Monday, February 16, 2009

Robot Sumo

Yesterday I submitted an entry for the first round of Imagine Cup: Robotics & Algorithm. The first round involves programming the AI for a simulated sumo match between two iRobot Creates. Each robot has a webcam, two bumper sensors, and four IR sensors on the bottom to detect when it is over the outer circle. Here is a simulation of a match in Microsoft Robotics Developer Studio (my AI controls the blue robot):



One thing I dislike about this contest is the fact that the physics engine makes designing a more advanced AI almost completely pointless since when two robots are pushing against each other it is about a 50-50 chance that one will end up below the other and able to push it outside the ring. I tried creating a more advanced strategy to avoid this problem by ramming the other robot and backing away repeatedly, but this just gave the other robot an advantage. The strategy that I ended up submitting has a few tricks such as avoiding repetitive behaviors and randomly choosing between possible actions.

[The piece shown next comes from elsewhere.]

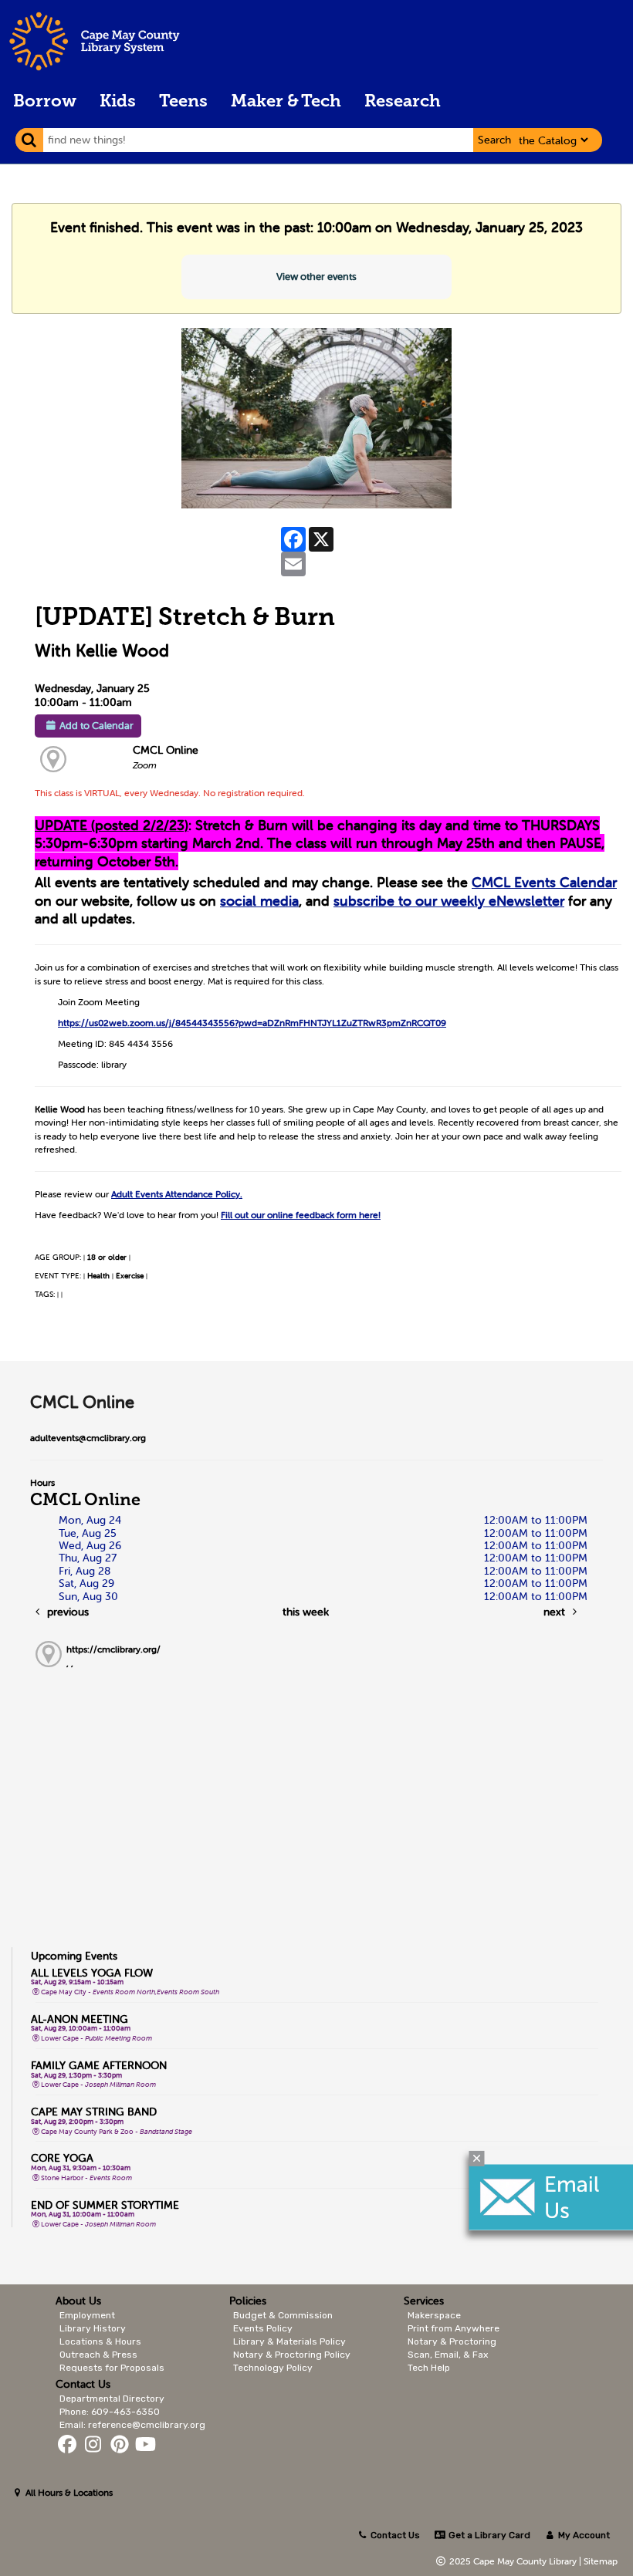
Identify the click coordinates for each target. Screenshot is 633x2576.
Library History (92, 2328)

However, modifying the AI didn't seem to have any affect on its performance during the matches. Since the matches happen in real-time simulation, it is impossible to simulate a large enough sample size to determine if one strategy is actually superior to another.

I have registered in a team to compete in BattleCode, a programming competition hosted by MIT to design a computer game AI. We haven't started working on it yet, but it looks like it should be a fun project.